El imposible pacto con el rey
La convocatoria por parte de la monarquía a los Estados
Generales [5] en mayo de 1789, en un intento de canalizar la situación de crisis, dio un marco para la expresión política de esa alianza con la rebelión del Tercer Estado y su autoconvocatoria en Asamblea Nacional [6] para proclamar una constitución. Esto estuvo acompañado por la entrada en acción de las masas parisinas que empujaron hacia adelante el proceso a partir de la toma de la Bastilla para la conquista de armamento, proceso que la burguesía trató de encauzar bajo la creación de la milicia burguesa, pronto llamada Guardia Nacional, que al comienzo estuvo limitada a los propietarios (que dispusieran de renta, negocios o inmuebles que defender). La misma espontaneidad revolucionaria de las masas llevó a una reorganización desde abajo que destruyó la arquitectura social e institucional del Antiguo Régimen, suspendiendo la percepción de impuestos, reorganizando el país bajo la creación de municipios y dividiendo París en secciones que fueron un canal para la expresión y deliberación política de las capas populares. Desde el comienzo se reveló una dialéctica contradictoria entre la dirección inicial de la gran burguesía que buscaba contener el proceso y la irrupción política de los plebeyos.

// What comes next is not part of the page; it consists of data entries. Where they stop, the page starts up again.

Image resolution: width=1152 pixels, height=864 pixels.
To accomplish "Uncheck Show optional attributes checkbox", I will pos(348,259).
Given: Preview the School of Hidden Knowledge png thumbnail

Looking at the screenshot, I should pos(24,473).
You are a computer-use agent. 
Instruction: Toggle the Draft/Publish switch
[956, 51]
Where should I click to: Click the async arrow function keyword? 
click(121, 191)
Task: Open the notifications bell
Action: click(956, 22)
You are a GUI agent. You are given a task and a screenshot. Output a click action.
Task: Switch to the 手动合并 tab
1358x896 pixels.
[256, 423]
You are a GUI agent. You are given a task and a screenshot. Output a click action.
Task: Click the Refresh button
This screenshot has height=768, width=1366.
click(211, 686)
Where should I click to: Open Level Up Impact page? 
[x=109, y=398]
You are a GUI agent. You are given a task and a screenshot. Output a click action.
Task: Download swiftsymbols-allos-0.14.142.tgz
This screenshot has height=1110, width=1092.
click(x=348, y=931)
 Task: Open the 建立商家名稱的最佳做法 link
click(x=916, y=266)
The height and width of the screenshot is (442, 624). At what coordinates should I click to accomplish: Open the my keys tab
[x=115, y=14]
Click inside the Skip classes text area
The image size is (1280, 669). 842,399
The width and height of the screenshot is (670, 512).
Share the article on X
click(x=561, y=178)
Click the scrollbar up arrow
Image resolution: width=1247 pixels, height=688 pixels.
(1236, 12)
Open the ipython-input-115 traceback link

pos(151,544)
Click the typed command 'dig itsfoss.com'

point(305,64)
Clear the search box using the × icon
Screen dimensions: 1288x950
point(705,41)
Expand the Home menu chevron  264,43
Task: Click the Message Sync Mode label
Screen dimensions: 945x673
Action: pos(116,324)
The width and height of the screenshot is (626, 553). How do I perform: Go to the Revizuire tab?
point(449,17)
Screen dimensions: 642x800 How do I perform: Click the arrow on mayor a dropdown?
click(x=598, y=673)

A la primera etapa de la revolución –de 1789 a 1792– que liquidó el feudalismo estableciendo la libertad de comercio, la igualdad ante la ley (fueron abolidos el privilegio fiscal, el vasallaje, así como los derechos señoriales y la servidumbre campesina –con paga a los nobles–) y la constitución civil del clero, le correspondió una dirección burguesa moderada de la media y gran burguesía comercial que sostuvo el pacto con la monarquía, la nobleza y el alto clero, el llamado “partido de la Corte”. Su programa fue el de la monarquía constitucional y su objetivo el sostenimiento de las conquistas obtenidas apostando al restablecimiento del orden social. Buscando explicar el proceso revolucionario ruso por analogía –y diferenciación– con el francés, Trotsky analiza que en la Revolución francesa se produjo una dualidad de poder típica de los procesos revolucionarios, que en cada etapa reveló la disputa entre diversas clases o fracciones de clase:
En la gran Revolución francesa, la Asamblea Constituyente, cuya espina
dorsal eran los elementos del “Tercer Estado”, concentra en sus manos el poder, aunque sin despojar al rey de todas sus prerrogativas. El período de la Asamblea Constituyente es un período característico de la dualidad de poderes, que termina con la fuga del rey a Varennes y no se liquida formalmente hasta la instauración de la República. La primera Constitución francesa (1791), basada en la ficción de la independencia completa de los poderes legislativo y ejecutivo, ocultaba en realidad, o se esforzaba en ocultar al pueblo, la dualidad de poderes reinante: de un lado, la burguesía, atrincherada definitivamente en la Asamblea Nacional, después de la toma de la Bastilla por el pueblo; del otro, la vieja monarquía, que se apoyaba aún en la aristocracia, el clero, la burocracia y la casta militar, sin hablar ya de las esperanzas en una intervención extranjera. Este régimen contradictorio albergaba la simiente de su inevitable derrumbamiento. En este atolladero no había más salida que destruir la representación burguesa poniendo a contribución las fuerzas de la reacción europea, o llevar a la guillotina al rey y a la monarquía [7].